** AUFGABE 1 **
Gib aus dem Textauszug wortgetreu den Abschnitt aus, der mit den Worten "Nun betont die" beginnt und mit "Schritten noch mitbestimmen." endet.
** AUFGABE 2 **
Prüfe für jede Aussage, ob sie mit dem Textauszug übereinstimmt, und antworte mit Ja oder Nein sowie den entscheidenden Worten des Textauszugs als wörtlichem Zitat. (a) Die CSU hatte ursprünglich beide SEM in München mitgetragen. (b) Die neue Stadtregierung setzt auf die Kooperation mit etwa 1000 Grundstückseigentümern. (c) Martin Zech ist einer der Sprecher der Initiative Heimatboden.

Oberbürgermeister Dieter Reiter (SPD) und der damalige Zweite Bürgermeister Josef Schmid (CSU) hatten im Juni 2018 die erste SEM im Norden beerdigt. Er halte die SEM für keineswegs so böse, wie sie von den Gegnern dargestellt werde, sagte Reiter damals. Der Widerstand in Feldmoching "hat uns aber bewegt umzudenken". Die Stadt präsentierte als Ersatz für die SEM ein sogenanntes kooperatives Stadtentwicklungsmodell, dass allerdings erst ausgestaltet werden musste. OB Reiter sagt zur SEM-Rückkehr, dass beide Modelle ohnehin auf Konsens ausgelegt seien. "Das Ziel ist immer eine Realisierung im Einvernehmen mit den Eigentümern."
Dennoch erntet die Stadt für die Kehrtwende harsche Kritik. Es sei bedenklich, "wenn man dort das Wort bricht", sagt Stadtrat Dirk Höpner von der München-Liste. Er war zur Kommunalwahl als Gegner großer neuer Bauprojekte angetreten. Wenn die Stadt in so kurzer Zeit ihr gegebenes Versprechen nicht halte, mache einen das "wütend und frustriert". Die SEM-Gegner würden sich mit allen Möglichkeiten, die sie hätten, dagegen wehren, kündigte er an. Auch die Initiative Heimatboden, in der sich die Widerständler organisiert haben, zeigte sich überrascht und irritiert. Es sei schade, dass die Stadt "den eingeschlagenen kooperativen Weg verlässt und den konfrontativen Ansatz wählt", sagte Martin Zech, einer der Sprecher von Heimatboden. SEM sei für Heimatboden gleichbedeutend mit möglichen Enteignungen. Die habe aber OB Reiter öffentlich ausgeschlossen, erinnerte Zech.
Auch die CSU empfindet den Neustart der SEM als "Schlag ins Gesicht der Betroffenen", wie es Fraktionschef Manuel Pretzl formuliert. Gerade die SPD habe mit ihrem Meinungswechsel nach der Wahl "die Leute vor Ort hintergangen". Auch inhaltlich sei die SEM ein Fehler. Sie werde mittelfristig keine neuen Wohnungen ermöglichen, da es zu einer Prozesslawine der Eigentümer kommen werde. Die CSU werde im Stadtrat "erbitterten Widerstand leisten".
Ursprünglich hatte die CSU beide SEM in München mitgetragen. Als der Widerstand der Bürger immer massiver wurde, drängte sie zunächst 2018 erfolgreich zum Ende im Münchner Norden. Im zweiten SEM-Areal im Nordosten, dort werden 600 Hektar von Bogenhausen bis Daglfing für ein neues Stadtquartiert überplant, stieg sie dann ein Jahr später ohne ihren Regierungspartner aus, wodurch die SEM dort am Leben gehalten wurde. Die Grünen hatten sich von Anfang an dazu bekannt.
Nun betont die neue Stadtregierung, dass sie trotz der Rückkehr zur SEM vor allem auf die Kooperation mit den etwa 400 bis 500 Grundstückseigentümern setze. Ein eigenes Kommunikationskonzept soll erarbeitet werden, doch vor allem auf eines wolle die Koalition setzen, sagte Grünen-Fraktionschefin Hanusch: "auf das direkte Gespräch mit den Betroffenen". Auch die SPD setzt auf die offene, ehrliche Diskussion, bei der man über den besten Weg auch politisch mal streiten könne. Stadtplanung sei weniger "Kuscheln" als der Versuch, andere auch zu überzeugen, sagte Fraktionschef Müller. Die Planungen seien am Anfang und noch völlig offen, erklärten die beiden. Die Bürger könnten bei allen Schritten noch mitbestimmen.

** ANGEZEIGTE DATEN **

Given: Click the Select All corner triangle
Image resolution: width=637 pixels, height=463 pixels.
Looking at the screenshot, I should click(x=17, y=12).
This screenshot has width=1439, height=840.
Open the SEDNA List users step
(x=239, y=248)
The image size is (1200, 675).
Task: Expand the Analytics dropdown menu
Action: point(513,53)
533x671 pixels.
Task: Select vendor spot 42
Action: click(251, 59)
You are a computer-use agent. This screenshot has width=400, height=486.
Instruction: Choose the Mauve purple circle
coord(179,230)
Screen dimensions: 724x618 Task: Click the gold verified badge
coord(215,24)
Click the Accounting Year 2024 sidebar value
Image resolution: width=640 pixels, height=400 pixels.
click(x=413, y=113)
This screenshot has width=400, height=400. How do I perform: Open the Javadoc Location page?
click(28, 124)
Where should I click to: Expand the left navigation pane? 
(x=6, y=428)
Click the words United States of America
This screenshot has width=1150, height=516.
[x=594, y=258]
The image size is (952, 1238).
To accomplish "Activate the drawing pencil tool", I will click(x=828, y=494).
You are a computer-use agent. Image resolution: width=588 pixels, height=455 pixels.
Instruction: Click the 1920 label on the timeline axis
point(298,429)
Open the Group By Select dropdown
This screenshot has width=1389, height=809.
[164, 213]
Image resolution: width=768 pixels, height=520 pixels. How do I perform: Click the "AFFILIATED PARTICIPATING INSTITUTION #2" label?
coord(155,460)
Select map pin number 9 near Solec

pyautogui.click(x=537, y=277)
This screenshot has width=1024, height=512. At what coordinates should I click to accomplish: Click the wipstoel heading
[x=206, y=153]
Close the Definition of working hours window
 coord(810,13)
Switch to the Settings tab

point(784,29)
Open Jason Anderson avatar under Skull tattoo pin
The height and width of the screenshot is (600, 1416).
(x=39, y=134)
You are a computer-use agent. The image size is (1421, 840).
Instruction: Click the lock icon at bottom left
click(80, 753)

** ERGEBNIS 1 **
Nun betont die neue Stadtregierung, dass sie trotz der Rückkehr zur SEM vor allem auf die Kooperation mit den etwa 400 bis 500 Grundstückseigentümern setze. Ein eigenes Kommunikationskonzept soll erarbeitet werden, doch vor allem auf eines wolle die Koalition setzen, sagte Grünen-Fraktionschefin Hanusch: "auf das direkte Gespräch mit den Betroffenen". Auch die SPD setzt auf die offene, ehrliche Diskussion, bei der man über den besten Weg auch politisch mal streiten könne. Stadtplanung sei weniger "Kuscheln" als der Versuch, andere auch zu überzeugen, sagte Fraktionschef Müller. Die Planungen seien am Anfang und noch völlig offen, erklärten die beiden. Die Bürger könnten bei allen Schritten noch mitbestimmen.

** ERGEBNIS 2 **
(a) Ja: "Ursprünglich hatte die CSU beide SEM in München mitgetragen."
(b) Nein: "mit den etwa 400 bis 500 Grundstückseigentümern"
(c) Ja: "Martin Zech, einer der Sprecher von Heimatboden"